Prompt – Starting at the top of the records, output every line through the one that contains "Двигатель (68, 727)", keeping each exactly as it appears.

Saved data entries –
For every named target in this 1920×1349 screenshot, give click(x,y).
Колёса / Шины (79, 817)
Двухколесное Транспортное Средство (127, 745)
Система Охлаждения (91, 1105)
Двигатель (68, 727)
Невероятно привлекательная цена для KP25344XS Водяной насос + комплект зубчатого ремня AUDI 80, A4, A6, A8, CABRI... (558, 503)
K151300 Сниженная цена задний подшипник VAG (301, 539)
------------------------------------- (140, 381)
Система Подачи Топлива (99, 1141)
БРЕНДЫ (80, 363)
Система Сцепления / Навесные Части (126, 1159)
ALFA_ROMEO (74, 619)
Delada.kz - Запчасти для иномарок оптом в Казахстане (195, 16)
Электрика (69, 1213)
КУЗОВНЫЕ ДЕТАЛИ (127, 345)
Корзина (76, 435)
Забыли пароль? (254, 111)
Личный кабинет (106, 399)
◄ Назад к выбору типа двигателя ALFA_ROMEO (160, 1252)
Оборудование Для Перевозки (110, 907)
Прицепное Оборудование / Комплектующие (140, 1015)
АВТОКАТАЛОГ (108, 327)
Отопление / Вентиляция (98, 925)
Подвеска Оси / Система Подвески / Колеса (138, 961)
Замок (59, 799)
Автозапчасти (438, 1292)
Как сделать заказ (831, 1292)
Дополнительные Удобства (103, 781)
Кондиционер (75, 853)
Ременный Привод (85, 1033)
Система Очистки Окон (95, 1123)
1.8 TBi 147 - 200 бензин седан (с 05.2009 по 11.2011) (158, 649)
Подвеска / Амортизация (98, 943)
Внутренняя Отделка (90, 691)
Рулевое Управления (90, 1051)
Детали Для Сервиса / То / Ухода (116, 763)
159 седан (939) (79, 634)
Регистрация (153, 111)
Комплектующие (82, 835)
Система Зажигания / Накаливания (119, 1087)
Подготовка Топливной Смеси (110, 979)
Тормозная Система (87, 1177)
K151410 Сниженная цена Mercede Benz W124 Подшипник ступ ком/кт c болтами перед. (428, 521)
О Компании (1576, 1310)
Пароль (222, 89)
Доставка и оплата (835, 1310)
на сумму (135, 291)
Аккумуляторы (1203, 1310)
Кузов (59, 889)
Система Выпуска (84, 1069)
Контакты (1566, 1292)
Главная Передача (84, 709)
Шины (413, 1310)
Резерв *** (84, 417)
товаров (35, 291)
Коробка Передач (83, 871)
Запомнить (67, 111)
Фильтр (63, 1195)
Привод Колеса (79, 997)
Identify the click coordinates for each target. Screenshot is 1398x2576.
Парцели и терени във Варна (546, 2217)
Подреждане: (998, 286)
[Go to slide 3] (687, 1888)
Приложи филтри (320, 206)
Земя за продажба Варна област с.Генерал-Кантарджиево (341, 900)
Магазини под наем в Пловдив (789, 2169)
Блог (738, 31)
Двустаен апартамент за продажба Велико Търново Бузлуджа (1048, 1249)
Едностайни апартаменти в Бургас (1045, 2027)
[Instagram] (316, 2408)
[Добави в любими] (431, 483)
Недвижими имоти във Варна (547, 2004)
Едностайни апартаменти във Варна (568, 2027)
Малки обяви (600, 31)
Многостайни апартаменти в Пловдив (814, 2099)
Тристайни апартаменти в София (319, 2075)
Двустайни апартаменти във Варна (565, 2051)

Output of the task –
For every named target in this 1920×1349 screenshot, give click(x,y).
Колёса / Шины (79, 817)
Двухколесное Транспортное Средство (127, 745)
Система Охлаждения (91, 1105)
Двигатель (68, 727)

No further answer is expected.